From 486f1adc1e0bada225e0d6e896ba361fd30e81ec Mon Sep 17 00:00:00 2001
From: Iwan Kawrakow <iwan.kawrakow@gmail.com>
Date: Thu, 28 Aug 2025 18:20:18 +0300
Subject: [PATCH] Also this barely moves the needle

---
 ggml/src/ggml-cuda.cu         | 26 ++++++----------
 ggml/src/ggml-cuda/mmq_id.cu  | 57 +++++++++++++++++++++++++++++++----
 ggml/src/ggml-cuda/mmq_id.cuh |  5 +++
 3 files changed, 66 insertions(+), 22 deletions(-)
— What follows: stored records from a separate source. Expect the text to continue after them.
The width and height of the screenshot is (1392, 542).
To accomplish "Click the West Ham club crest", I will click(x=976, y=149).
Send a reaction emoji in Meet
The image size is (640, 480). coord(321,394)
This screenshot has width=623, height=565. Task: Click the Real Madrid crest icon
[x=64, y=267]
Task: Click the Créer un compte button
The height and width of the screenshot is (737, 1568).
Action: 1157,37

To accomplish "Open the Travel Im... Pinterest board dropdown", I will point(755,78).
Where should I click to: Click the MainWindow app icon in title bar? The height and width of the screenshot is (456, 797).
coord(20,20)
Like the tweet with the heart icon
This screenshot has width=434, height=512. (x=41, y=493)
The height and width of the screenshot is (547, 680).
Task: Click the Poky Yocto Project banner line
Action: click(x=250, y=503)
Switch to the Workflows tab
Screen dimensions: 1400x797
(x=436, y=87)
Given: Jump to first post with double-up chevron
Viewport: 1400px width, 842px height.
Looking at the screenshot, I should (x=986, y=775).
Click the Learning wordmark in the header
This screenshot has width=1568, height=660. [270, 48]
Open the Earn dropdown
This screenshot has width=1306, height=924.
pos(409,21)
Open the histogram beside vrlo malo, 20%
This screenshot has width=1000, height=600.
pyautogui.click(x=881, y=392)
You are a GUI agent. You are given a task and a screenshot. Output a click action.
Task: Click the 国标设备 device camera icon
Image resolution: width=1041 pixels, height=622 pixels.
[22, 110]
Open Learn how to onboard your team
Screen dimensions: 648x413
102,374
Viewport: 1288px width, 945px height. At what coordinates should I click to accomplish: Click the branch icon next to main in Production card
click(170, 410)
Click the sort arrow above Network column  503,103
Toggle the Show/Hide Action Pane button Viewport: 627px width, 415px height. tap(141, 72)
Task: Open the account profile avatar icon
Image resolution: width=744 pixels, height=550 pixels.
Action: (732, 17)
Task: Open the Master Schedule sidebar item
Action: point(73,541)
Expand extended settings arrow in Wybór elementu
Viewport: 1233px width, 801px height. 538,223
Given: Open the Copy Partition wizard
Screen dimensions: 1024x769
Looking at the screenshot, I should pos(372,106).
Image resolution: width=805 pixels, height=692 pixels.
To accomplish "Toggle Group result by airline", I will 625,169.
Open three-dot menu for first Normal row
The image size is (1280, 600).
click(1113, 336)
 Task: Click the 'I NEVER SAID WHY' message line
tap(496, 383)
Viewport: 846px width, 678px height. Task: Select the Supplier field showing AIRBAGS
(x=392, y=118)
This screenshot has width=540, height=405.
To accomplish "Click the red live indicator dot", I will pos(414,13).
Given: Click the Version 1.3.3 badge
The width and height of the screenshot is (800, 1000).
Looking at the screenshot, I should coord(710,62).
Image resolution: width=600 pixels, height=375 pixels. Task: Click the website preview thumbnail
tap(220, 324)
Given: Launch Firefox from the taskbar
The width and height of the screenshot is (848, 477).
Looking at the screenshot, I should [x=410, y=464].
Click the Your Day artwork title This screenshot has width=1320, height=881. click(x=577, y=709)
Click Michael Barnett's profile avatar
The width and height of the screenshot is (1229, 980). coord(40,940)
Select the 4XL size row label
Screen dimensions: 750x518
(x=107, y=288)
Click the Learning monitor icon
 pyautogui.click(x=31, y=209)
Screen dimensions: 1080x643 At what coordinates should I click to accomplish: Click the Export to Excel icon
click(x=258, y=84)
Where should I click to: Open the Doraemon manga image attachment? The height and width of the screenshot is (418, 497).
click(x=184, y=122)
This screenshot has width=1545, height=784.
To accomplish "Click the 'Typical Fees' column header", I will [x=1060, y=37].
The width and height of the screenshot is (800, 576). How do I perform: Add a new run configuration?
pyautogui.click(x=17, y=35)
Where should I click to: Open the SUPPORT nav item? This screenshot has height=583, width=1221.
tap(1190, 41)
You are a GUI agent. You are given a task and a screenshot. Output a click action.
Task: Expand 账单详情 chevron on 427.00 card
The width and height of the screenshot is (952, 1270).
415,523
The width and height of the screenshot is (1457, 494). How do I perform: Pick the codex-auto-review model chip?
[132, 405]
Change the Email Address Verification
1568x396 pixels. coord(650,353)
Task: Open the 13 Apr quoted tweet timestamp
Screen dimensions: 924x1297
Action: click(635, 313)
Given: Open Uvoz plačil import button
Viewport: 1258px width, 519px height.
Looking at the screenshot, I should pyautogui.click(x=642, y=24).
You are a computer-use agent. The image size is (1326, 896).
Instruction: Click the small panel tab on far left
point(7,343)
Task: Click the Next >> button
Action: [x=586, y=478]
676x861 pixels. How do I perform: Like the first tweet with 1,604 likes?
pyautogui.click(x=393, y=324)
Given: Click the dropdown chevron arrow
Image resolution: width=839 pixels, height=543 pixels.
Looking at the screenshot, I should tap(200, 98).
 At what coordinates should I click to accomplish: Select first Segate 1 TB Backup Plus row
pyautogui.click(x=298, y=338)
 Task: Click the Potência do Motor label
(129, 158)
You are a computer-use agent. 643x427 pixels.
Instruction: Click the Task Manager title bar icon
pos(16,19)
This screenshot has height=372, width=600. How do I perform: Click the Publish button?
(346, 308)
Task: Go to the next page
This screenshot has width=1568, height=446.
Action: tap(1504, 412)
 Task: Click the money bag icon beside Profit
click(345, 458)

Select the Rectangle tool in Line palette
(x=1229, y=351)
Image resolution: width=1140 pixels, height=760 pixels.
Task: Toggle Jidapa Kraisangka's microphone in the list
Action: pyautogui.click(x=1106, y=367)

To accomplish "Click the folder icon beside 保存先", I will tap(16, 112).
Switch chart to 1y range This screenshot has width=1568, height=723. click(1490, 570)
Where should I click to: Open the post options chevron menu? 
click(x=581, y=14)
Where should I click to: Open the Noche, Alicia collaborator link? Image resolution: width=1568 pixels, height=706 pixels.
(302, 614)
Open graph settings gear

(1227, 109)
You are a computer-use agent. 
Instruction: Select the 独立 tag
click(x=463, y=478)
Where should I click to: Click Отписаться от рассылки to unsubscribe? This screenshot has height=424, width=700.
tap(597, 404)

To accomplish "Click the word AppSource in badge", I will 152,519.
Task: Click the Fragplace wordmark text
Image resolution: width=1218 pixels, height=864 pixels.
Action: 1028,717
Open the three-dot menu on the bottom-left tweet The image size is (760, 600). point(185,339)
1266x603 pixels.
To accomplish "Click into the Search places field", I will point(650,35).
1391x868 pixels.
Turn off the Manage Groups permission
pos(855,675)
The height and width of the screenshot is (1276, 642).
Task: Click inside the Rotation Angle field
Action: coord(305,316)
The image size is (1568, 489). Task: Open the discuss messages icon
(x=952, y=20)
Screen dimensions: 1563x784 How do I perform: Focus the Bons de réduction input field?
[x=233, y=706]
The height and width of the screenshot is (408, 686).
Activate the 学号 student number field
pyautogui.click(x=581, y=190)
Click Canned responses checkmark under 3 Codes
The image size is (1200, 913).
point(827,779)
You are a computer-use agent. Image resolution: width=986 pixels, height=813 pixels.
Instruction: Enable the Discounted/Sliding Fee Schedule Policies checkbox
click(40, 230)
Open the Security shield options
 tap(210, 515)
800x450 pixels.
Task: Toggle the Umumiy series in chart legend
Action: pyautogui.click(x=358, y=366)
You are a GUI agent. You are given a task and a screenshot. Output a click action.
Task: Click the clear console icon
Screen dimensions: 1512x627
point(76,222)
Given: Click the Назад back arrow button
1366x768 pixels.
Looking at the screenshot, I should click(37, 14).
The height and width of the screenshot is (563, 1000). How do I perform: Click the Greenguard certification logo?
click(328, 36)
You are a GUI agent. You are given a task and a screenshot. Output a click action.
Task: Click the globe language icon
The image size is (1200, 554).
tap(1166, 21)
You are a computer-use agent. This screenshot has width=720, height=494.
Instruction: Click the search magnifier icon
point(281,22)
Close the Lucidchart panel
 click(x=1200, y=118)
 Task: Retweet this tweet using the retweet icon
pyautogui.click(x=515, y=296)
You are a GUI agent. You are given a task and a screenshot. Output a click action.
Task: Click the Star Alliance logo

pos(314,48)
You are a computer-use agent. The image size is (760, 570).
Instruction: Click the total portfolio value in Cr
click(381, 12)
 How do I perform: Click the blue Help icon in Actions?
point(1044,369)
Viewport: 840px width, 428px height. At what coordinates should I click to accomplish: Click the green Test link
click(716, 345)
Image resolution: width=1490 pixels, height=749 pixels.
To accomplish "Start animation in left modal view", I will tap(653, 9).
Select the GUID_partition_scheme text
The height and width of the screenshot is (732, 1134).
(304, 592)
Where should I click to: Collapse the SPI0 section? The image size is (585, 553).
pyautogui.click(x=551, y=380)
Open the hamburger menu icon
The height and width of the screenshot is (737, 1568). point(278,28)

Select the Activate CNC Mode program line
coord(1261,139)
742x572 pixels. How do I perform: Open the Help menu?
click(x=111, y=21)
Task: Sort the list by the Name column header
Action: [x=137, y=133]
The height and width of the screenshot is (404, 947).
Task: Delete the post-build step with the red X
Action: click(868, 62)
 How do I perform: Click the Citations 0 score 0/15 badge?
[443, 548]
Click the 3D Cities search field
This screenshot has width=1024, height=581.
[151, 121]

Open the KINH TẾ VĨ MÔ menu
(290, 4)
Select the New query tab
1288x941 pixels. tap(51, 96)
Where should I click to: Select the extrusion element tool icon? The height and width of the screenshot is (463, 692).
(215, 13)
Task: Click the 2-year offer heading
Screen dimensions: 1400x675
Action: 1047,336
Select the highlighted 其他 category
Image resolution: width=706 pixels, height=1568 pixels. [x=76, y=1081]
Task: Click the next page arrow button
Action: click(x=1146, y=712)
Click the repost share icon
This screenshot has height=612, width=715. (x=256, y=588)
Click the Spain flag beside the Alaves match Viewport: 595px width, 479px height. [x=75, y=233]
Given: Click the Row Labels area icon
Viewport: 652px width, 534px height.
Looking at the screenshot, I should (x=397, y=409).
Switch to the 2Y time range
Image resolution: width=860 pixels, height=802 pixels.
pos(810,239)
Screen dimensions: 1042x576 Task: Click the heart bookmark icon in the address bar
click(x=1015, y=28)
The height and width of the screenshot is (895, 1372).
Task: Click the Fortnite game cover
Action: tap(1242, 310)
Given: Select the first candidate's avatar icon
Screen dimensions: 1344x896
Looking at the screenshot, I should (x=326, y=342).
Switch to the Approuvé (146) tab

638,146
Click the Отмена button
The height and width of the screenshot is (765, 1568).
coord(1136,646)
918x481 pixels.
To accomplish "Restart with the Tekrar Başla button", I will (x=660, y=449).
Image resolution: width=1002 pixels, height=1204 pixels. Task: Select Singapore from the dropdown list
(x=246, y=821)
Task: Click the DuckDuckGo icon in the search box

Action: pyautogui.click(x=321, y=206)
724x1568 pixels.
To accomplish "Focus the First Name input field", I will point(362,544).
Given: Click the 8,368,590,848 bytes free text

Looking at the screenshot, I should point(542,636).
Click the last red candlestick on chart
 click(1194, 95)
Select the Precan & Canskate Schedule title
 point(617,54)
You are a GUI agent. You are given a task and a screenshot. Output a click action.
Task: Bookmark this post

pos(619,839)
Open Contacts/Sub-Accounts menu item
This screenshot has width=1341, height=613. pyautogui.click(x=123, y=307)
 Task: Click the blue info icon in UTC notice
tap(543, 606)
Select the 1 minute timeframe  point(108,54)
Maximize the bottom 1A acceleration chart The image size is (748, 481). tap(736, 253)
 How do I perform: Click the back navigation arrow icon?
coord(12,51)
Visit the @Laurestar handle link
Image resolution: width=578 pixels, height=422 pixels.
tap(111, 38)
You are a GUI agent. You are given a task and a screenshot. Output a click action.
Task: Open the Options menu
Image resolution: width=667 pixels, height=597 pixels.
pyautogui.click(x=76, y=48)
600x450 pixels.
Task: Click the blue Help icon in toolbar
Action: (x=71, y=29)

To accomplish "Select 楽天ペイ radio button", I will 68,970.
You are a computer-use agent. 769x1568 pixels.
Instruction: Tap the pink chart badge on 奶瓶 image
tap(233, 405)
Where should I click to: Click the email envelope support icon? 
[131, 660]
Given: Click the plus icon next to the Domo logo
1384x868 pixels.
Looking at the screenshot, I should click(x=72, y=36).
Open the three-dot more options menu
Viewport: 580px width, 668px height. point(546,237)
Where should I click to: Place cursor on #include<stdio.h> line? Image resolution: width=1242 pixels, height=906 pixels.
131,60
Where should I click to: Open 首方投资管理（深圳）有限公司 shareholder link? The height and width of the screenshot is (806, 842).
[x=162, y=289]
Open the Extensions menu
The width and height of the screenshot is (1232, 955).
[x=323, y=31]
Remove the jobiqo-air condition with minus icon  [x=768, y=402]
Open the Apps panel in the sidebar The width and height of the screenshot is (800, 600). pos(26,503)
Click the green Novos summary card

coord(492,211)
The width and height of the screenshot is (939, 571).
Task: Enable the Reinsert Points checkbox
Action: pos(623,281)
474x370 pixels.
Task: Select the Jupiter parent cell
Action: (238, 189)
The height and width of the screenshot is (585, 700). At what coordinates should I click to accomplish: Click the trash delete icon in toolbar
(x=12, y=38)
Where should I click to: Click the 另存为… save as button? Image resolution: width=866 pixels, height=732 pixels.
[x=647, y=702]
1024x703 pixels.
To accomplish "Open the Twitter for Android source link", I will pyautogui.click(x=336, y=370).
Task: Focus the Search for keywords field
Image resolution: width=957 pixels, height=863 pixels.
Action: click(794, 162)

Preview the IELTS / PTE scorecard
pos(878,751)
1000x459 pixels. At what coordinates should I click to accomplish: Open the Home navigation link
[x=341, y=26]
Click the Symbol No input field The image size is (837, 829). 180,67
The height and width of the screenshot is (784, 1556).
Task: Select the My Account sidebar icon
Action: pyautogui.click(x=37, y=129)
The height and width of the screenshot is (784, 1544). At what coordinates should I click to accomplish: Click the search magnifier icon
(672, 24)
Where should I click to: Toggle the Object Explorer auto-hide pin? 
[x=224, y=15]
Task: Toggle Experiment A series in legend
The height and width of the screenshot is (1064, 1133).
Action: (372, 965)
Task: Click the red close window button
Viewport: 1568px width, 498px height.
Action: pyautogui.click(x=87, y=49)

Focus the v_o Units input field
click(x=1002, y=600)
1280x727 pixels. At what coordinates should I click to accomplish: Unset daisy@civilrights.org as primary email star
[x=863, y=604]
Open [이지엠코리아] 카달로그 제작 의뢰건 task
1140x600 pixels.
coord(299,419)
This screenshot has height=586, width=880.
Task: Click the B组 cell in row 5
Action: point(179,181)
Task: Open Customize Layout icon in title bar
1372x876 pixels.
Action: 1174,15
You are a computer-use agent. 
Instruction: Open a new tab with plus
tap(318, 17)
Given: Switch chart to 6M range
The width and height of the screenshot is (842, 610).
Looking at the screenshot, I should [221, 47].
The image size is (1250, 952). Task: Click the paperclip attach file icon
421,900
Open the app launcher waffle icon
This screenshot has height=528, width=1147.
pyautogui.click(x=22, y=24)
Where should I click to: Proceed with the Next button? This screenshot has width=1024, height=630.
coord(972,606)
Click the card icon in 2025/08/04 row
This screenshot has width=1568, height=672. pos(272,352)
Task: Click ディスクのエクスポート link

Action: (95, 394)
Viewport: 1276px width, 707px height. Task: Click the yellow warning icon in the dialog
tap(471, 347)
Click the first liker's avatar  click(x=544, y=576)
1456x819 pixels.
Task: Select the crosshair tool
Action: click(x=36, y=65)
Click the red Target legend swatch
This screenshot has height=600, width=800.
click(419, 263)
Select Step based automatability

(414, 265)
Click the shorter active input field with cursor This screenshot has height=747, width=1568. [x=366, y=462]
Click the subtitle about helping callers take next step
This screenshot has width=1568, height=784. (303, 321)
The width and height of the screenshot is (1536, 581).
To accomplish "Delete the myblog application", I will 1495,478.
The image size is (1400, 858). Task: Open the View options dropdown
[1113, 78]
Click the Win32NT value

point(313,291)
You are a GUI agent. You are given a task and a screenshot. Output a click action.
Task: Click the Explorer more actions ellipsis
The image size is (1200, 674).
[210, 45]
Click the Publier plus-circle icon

diff --git a/ggml/src/ggml-cuda.cu b/ggml/src/ggml-cuda.cu
index 7daa411e..f7e0b489 100644
--- a/ggml/src/ggml-cuda.cu
+++ b/ggml/src/ggml-cuda.cu
@@ -2758,11 +2758,6 @@ static bool ggml_cuda_up_gate_unary(ggml_backend_cuda_context & ctx, ggml_tensor
         return false;
     }
 
-    std::vector<char> ids_host(ggml_nbytes(ids));
-    const char * ids_dev = (const char *) ids->data;
-    CUDA_CHECK(cudaMemcpyAsync(ids_host.data(), ids_dev, ggml_nbytes(ids), cudaMemcpyDeviceToHost, stream));
-    CUDA_CHECK(cudaStreamSynchronize(stream));
-
     ggml_tensor src0_1_row = *src0_1;
     ggml_tensor src0_2_row = *src0_2;
     ggml_tensor src1_row   = *src1;
@@ -2836,20 +2831,19 @@ static bool ggml_cuda_up_gate_unary(ggml_backend_cuda_context & ctx, ggml_tensor
 
     bool first = false; //true;
 
-    ggml_cuda_pool_alloc<mmid_row_mapping> dev_row_mapping(ctx.pool());
-    std::vector<int> moe_counts, cum_moe_counts;
+    const int64_t ne_get_rows = ne12 * n_ids;
+    ggml_cuda_pool_alloc<mmid_row_mapping> dev_row_mapping(ctx.pool(), ne_get_rows + (n_as + 2)/2);
 
-    bool is_ser = prepare_row_mappigs(ctx, n_as, n_ids, ids, moe_counts, cum_moe_counts, dev_row_mapping);
-    if (is_ser) {
-        if (fuse_down) {
-            CUDA_CHECK(cudaMemsetAsync(next->data, 0, ggml_nbytes(next), stream));
-        } else {
-            CUDA_CHECK(cudaMemsetAsync(dst->data, 0, ggml_nbytes(dst), stream));
-        }
-    }
+    compute_row_ids2((const int32_t *)ids->data, dev_row_mapping.get(), (int32_t *)(dev_row_mapping.get() + ne_get_rows),
+            ne02, ne12, n_ids, ne11, nb11, nb12, ids->nb[1], stream);
+
+    std::vector<int> cum_moe_counts(n_as + 1);
+    CUDA_CHECK(cudaMemcpyAsync(cum_moe_counts.data(), dev_row_mapping.get() + ne_get_rows, (n_as+1)*sizeof(int),
+                cudaMemcpyDeviceToHost, stream));
+    CUDA_CHECK(cudaStreamSynchronize(stream));
 
     for (int64_t i02 = 0; i02 < n_as; i02++) {
-        int64_t num_src1_rows = moe_counts[i02];
+        int64_t num_src1_rows = cum_moe_counts[i02+1] - cum_moe_counts[i02];
 
         if (num_src1_rows == 0) continue;
         size_t mapping_offset = cum_moe_counts[i02];
diff --git a/ggml/src/ggml-cuda/mmq_id.cu b/ggml/src/ggml-cuda/mmq_id.cu
index df41b487..89c7799a 100644
--- a/ggml/src/ggml-cuda/mmq_id.cu
+++ b/ggml/src/ggml-cuda/mmq_id.cu
@@ -24,11 +24,13 @@ struct mmq_ids_helper_store {
 };
 static_assert(sizeof(mmq_ids_helper_store) == 4, "unexpected size for mmq_ids_helper_store");
 
+struct mmid_row_mapping { int32_t i1, i2; };
+
 // Helper function for mul_mat_id, converts ids to a more convenient format.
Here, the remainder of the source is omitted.